The NFP (Non-farm payroll, or, in other words, "statistics about workers that are not farmers") just came out last Friday. It means a lot of things for markets and, obviously, the Federal Reserve, expecting that below a 5% unemployment rate, inflation is going to rise much. The NFP employment increased of +271,000 in October, and the unemployment rate stays at 5.0%. 26.8% of unemployed people are unemployed since 27+ weeks (long-term unemployed), the civilian labor force participation rate stayed at 62.4%. However, the number of persons employed part-time for economic reasons is at 5.1 million, or -269,000 persons compared to September. 665,000 workers are "discouraged workers", or people not looking for work because they believe no jobs is available for them.
http://www.bloomberg.com/graphics/2015-yellens-labor-market-dashboard/ Yellen's Labor Market Dashboard, updated as of Nov 6.

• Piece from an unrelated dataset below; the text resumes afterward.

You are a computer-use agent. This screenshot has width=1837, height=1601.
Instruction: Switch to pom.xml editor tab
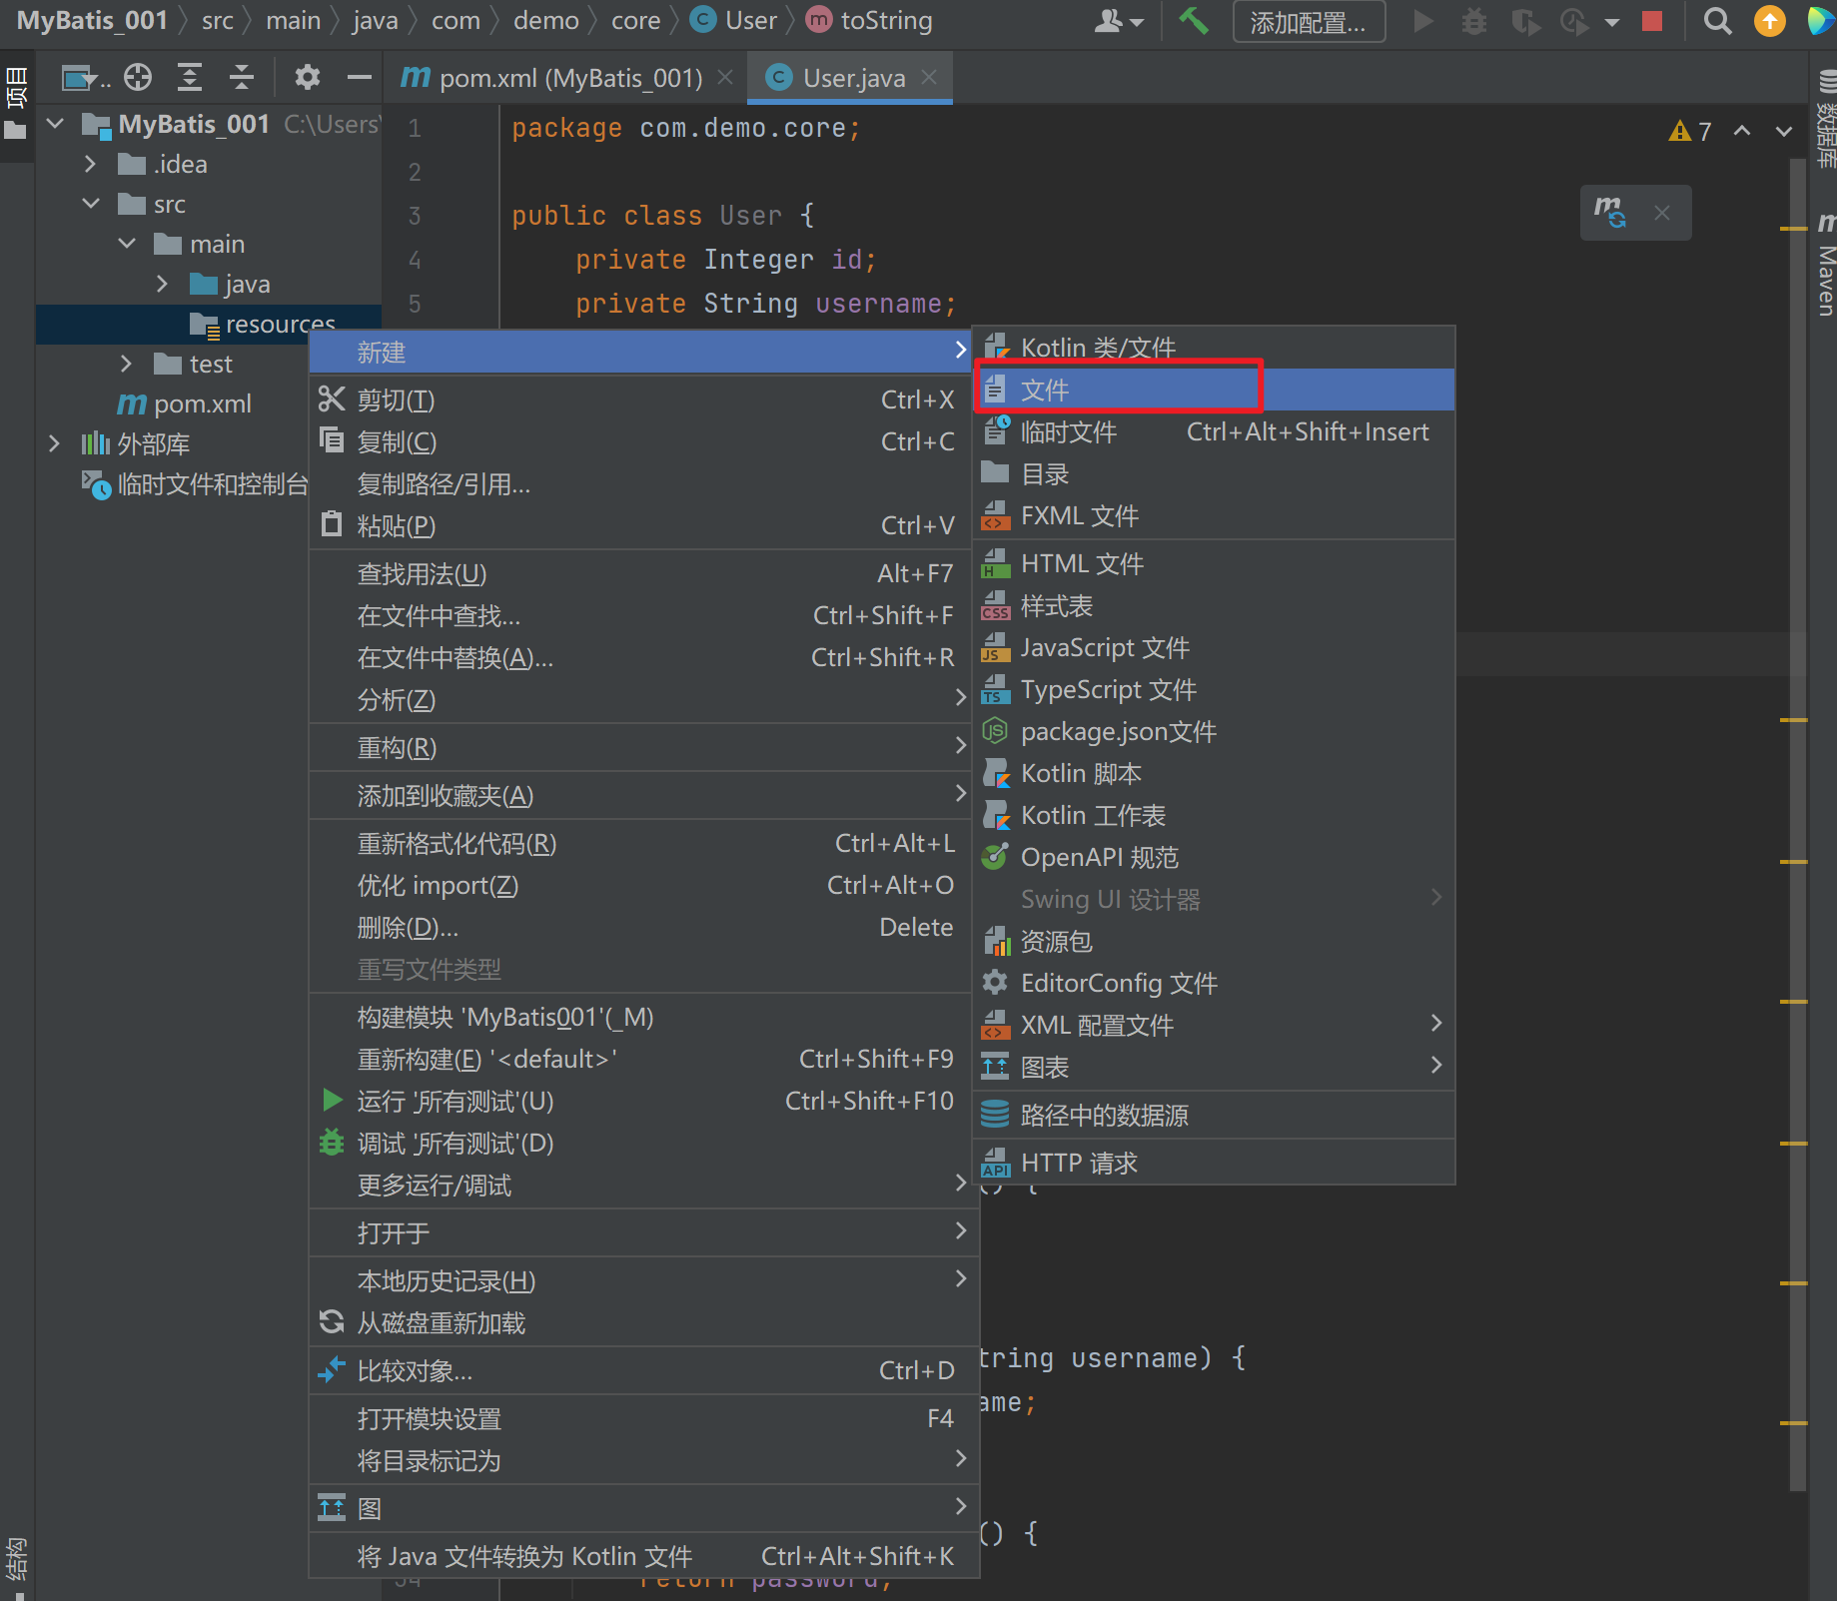point(569,78)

The numbers should be taken into context with historical performance, downward revisions, and some of the other indicators that put the US on more of a downward trending path.

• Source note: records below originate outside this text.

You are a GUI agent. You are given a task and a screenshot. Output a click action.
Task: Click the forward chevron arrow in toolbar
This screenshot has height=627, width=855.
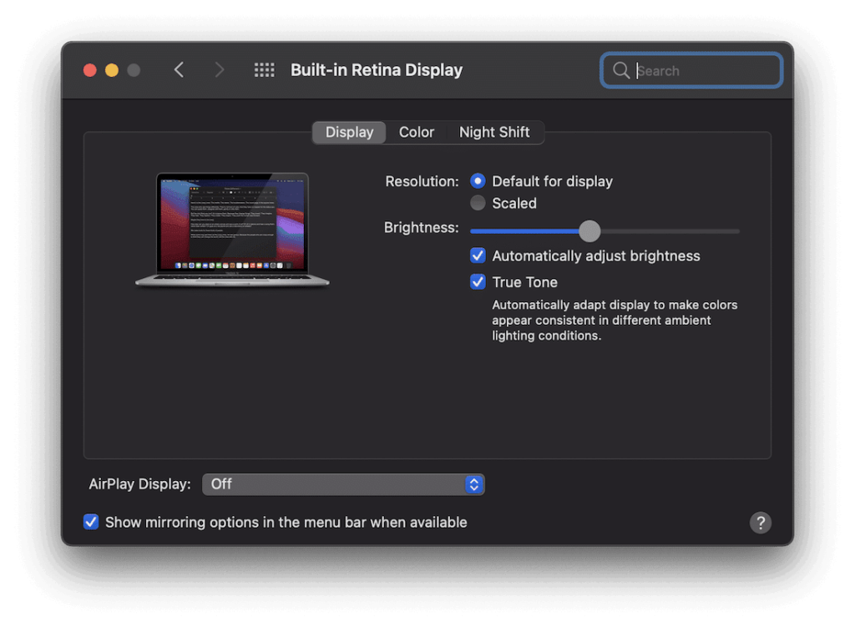click(x=220, y=70)
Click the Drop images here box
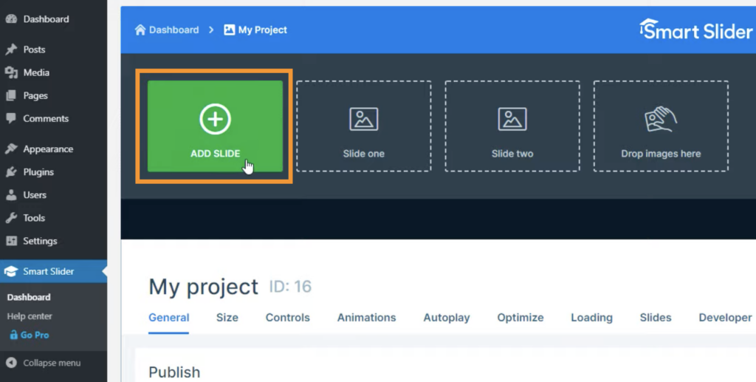Image resolution: width=756 pixels, height=382 pixels. 661,126
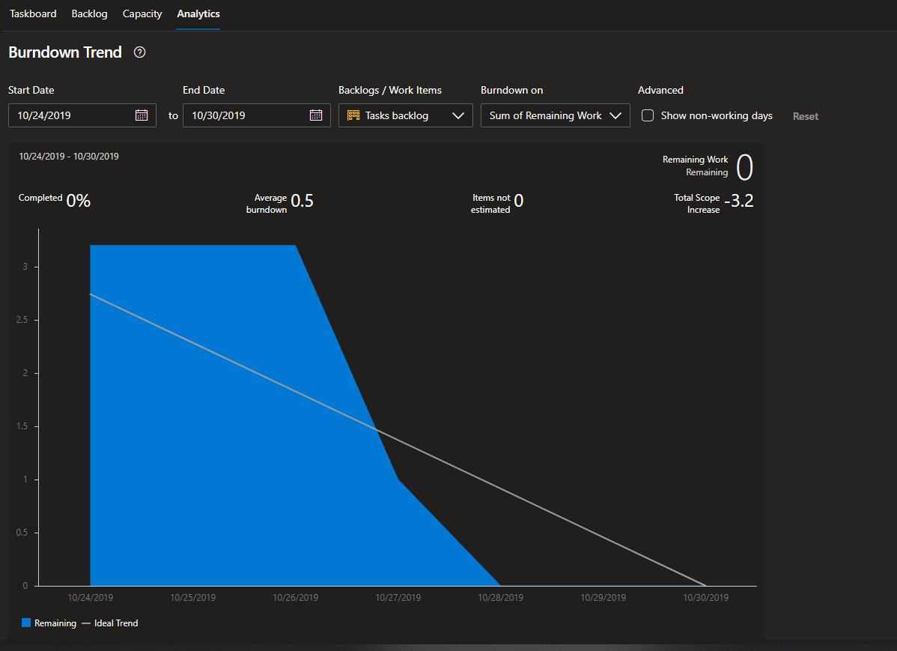Open the Burndown on dropdown
897x651 pixels.
(x=555, y=115)
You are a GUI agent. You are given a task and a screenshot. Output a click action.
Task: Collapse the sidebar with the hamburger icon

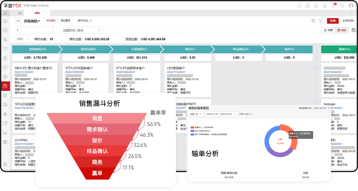point(5,13)
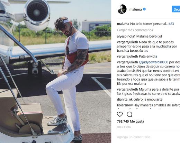The image size is (180, 143).
Task: Open vergarajulieth on the 'Maluma para a delante' comment
Action: pos(127,89)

The numbers should be taken into context with historical performance, past downward revisions, and some of the other indicators that put the US on more of a downward trending path. The Fed loves to look at unemployment, GDP, and the current rate of inflation. These pieces of data are misleading. GDP has been reformulated and Q3 GDP was still far from impressive. The biggest thing that stands out to me is labor participation which is the lowest it has been since the 1978. If you were to break down the non farm payroll numbers you'd see that the jobs weren't particularly high paying.